(Task item)
Your answer should be one number: the count of lines below that contain "computer".

Source information Start Marker

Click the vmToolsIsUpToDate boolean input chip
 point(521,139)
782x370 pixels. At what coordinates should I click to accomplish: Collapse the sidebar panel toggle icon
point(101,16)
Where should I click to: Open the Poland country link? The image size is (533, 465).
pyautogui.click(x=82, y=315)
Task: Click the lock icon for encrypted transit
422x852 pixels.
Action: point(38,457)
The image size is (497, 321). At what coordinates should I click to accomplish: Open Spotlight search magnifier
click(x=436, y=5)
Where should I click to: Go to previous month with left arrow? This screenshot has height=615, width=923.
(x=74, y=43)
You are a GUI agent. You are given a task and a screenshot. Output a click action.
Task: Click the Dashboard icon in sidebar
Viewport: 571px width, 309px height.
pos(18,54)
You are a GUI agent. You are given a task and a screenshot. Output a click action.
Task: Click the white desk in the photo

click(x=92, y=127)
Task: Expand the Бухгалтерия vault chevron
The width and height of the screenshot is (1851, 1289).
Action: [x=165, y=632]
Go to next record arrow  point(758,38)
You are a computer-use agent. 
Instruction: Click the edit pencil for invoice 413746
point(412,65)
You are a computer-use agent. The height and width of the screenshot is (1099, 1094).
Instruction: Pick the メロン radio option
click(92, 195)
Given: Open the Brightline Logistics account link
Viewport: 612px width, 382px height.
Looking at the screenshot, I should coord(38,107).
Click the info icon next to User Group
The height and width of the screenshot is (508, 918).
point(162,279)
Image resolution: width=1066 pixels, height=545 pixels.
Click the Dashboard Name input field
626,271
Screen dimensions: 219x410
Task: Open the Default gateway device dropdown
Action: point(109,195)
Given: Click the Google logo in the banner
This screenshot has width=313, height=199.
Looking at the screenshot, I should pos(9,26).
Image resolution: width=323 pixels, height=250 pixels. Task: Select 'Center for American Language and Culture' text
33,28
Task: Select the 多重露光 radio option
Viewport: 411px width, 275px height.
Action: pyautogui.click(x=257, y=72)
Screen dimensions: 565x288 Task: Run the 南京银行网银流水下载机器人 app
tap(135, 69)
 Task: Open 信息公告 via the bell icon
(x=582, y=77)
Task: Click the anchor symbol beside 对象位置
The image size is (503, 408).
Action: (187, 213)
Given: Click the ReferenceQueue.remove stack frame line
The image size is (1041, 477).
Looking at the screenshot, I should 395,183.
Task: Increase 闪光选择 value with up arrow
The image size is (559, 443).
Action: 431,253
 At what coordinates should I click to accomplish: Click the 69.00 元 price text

Source information End Marker

(Response area)
2